If, after profiling your code, you find that memory usage for strings is a problem, you're much better off using a general string compressor and storing compressed strings, rather than trying to use UTF-8 strings for the minor reduction in space they give you. With English language strings, you can generally compress them to 1-2 bits per character; most other languages are probably similar. Getting to <1 bit per character is hard, but possible if you have a lot of data.
Anybody knows a faster way to do what java.nio.charset.Charset.decode(..)/encode(..) does?
It's currently one of the bottleneck of a technology that I'm using.
[EDIT]
Specifically, in my application, I changed one segment from a java-solution to a JNI-solution (because there was a C++ technology that was most suitable for my needs than the Java technology that I was using).
This change brought about some significant decrease in speed (and significant increase in cpu & mem usage).
Looking deeper into the JNI-solution that I used, the java application is communicating with the C++ application via byte[]. These byte[] are produced by Charset.encode(..) from the java side and passed to the C++ side. Then when the C++ response with a byte[], it gets decoded in the java side via Charset.decode(..).
Running this against a profiler, I see that Charset.decode(..) and Charset.encode(..) both took a significantly long time compared to the whole execution time of the JNI-solution (I profiled only the JNI-solution because it's something I could whip up quite quickly. I'll profile the whole application on a latter date once I free up my schedule :-) ).
Upon reading further regarding my problem, it's seems that it's a known problem with Charset.encode(..) and decode(..) and it's being addressed in Java7. However, moving to Java7 is not an option for me (for now) due to some constraints.
Which is why I ask here if somebody knows a Java5 solution / alternative to this (Sorry, should have mentioned that this was for Java5 sooner) ? :-)

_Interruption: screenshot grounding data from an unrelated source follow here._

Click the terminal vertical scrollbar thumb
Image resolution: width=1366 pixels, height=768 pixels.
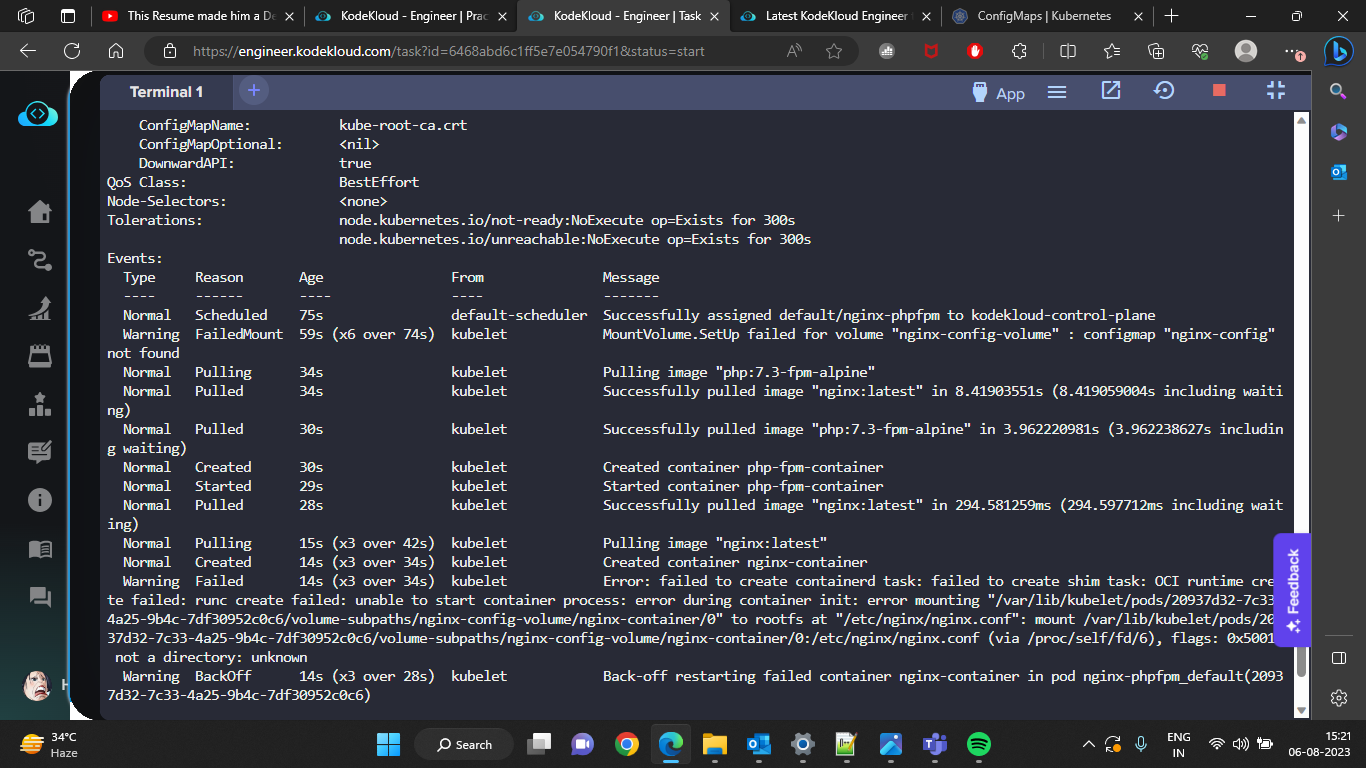pos(1301,662)
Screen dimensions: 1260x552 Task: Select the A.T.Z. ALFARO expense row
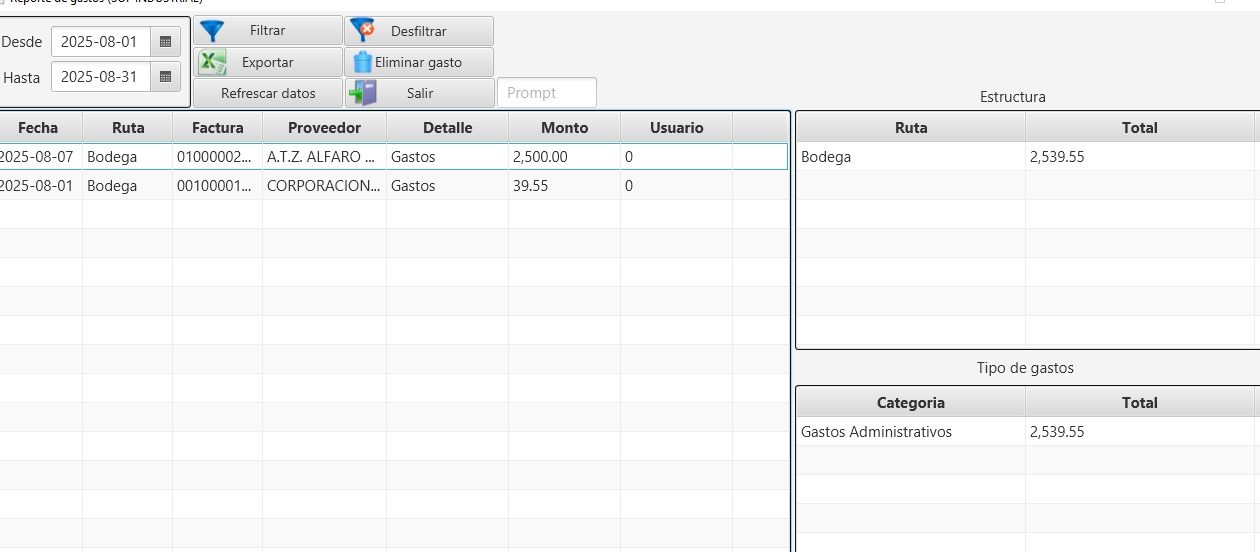(320, 157)
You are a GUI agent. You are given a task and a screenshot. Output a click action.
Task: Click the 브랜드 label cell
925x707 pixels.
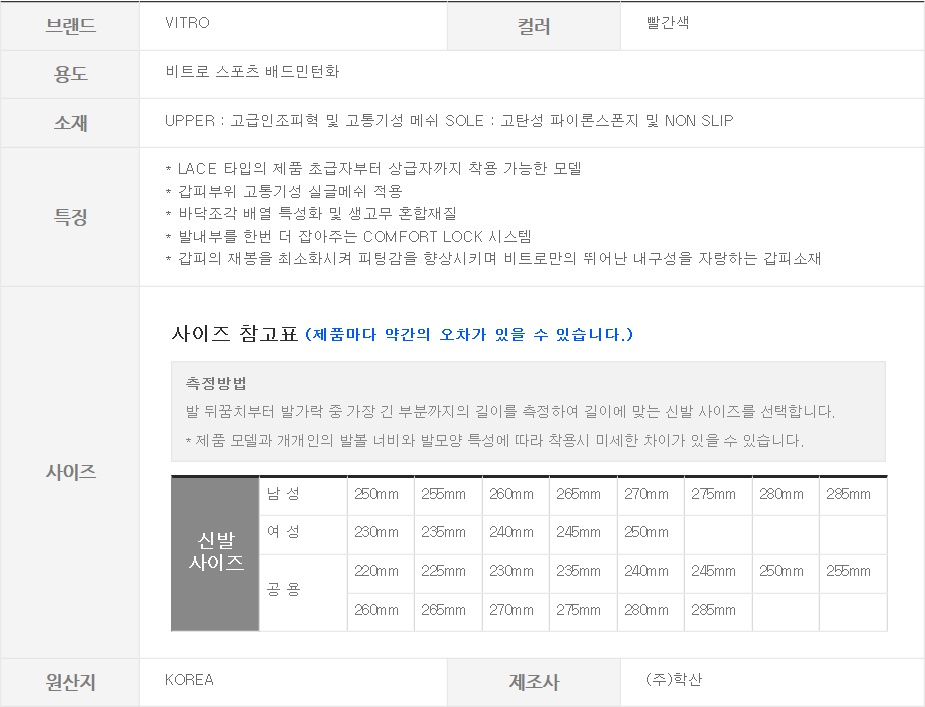point(70,26)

The javadoc for encode() and decode() make it clear that these are convenience methods. For example, for encode():
Convenience method that encodes
Unicode characters into bytes in this
charset.
An invocation of this method upon a
charset cs returns the same result as
the expression
cs.newEncoder()
.onMalformedInput(CodingErrorAction.REPLACE)

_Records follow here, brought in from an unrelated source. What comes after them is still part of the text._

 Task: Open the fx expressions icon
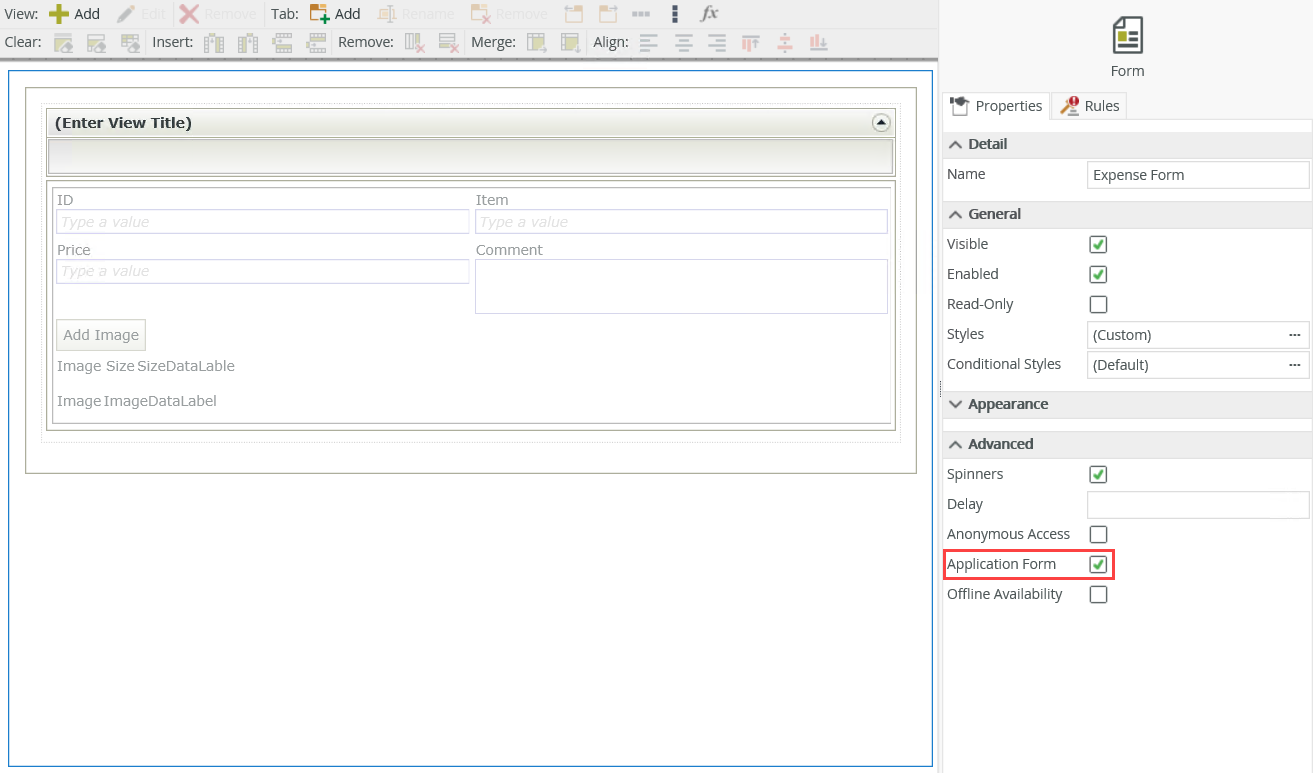click(x=709, y=14)
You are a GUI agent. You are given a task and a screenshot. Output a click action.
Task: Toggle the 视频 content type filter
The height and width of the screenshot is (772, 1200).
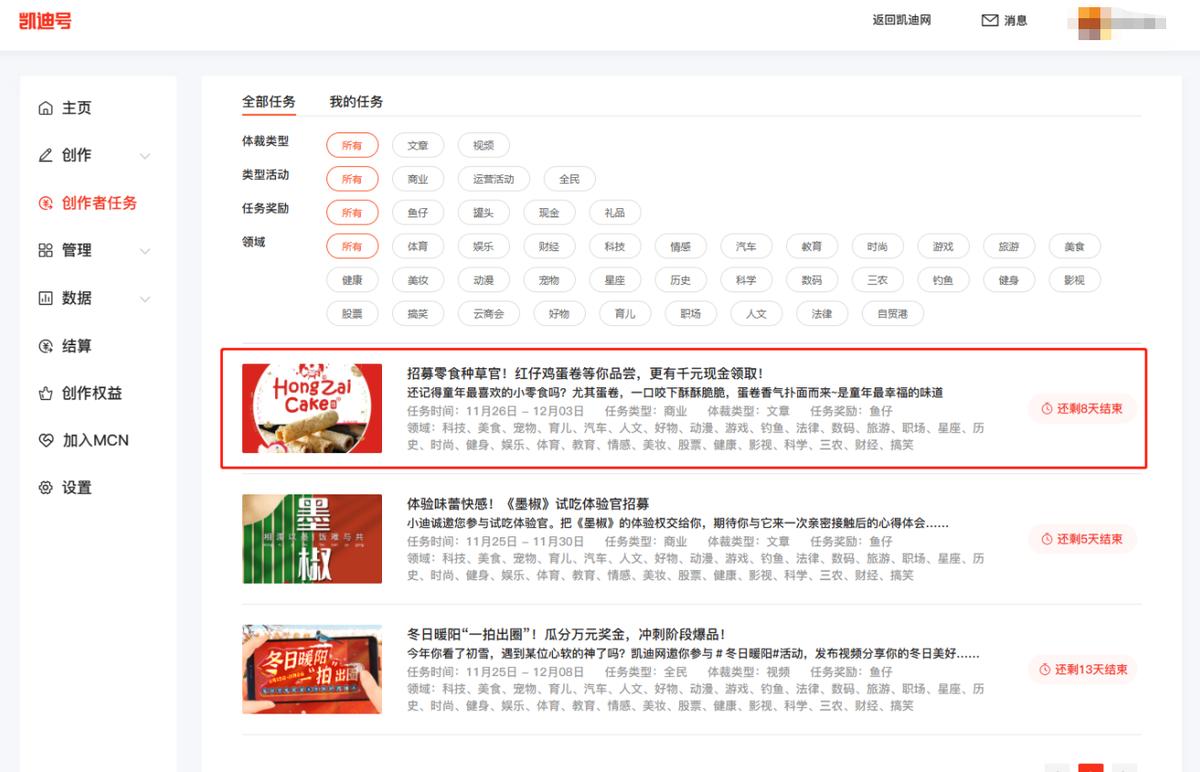[484, 145]
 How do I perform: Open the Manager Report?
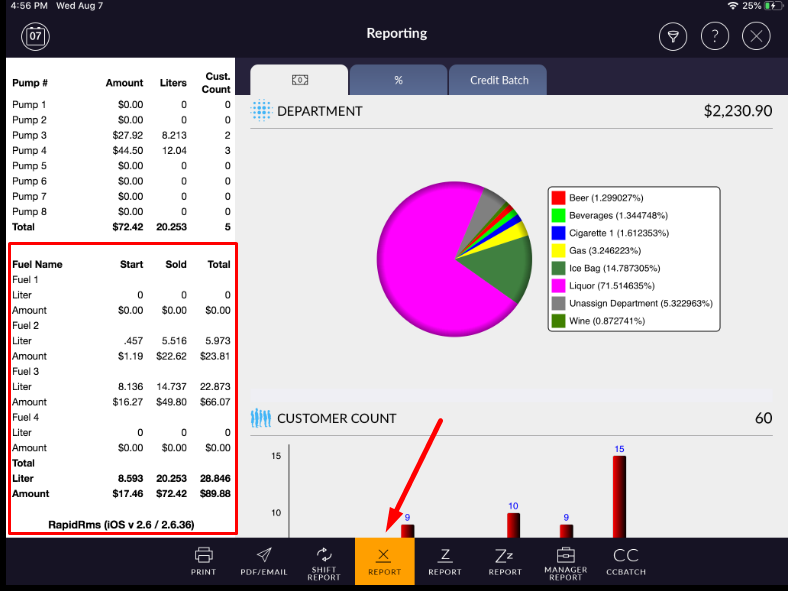(x=566, y=560)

.onUnmappableCharacter(CodingErrorAction.REPLACE)
.encode(bb);
except that it is potentially more
efficient because it can cache
encoders between successive
invocations.
The language is a bit vague there, but you might get a performance boost by not using these convenience methods. Create and configure the encoder once, and then re-use it:
CharsetEncoder encoder = cs.newEncoder()
.onMalformedInput(CodingErrorAction.REPLACE)
.onUnmappableCharacter(CodingErrorAction.REPLACE);
encoder.encode(...);
encoder.encode(...);
encoder.encode(...);
encoder.encode(...);
It always pays to read the javadoc, even if you think you already know the answer.
First part - it is bad idea in general to pass arrays into JNI code. Because of GC, Java has to copy arrays. In the worth case array will be copied two times - on the way to JNI code and on the way back :)
Because of that Buffer class hierarchy was introduced. And of course Java dev team creates a nice way to encode/decode chars:
Charser#newDecoder returns you CharsetDecoder, which could be used to comvert ByteBuffer to CharBuffer according to a Charset. There are two main method versions:
CoderResult decode(ByteBuffer in, CharBuffer out, boolean endOfInput)
CharBuffer decode(ByteBuffer in)
For the max performance you need the first one. It has no hidden memory allocations inside.
You need to note that Encoder/Decoder could maintance internal state, so be careful (for example if you map from 2byte encoding and input buffer has one half of char...). Also encoder/decoder are not threadsafe
There are very few reasons to "squeeze" a string in a byte array.
I would recommend to write the C functions to take utf-16 strings as parameters.
This way there is no need for any conversion.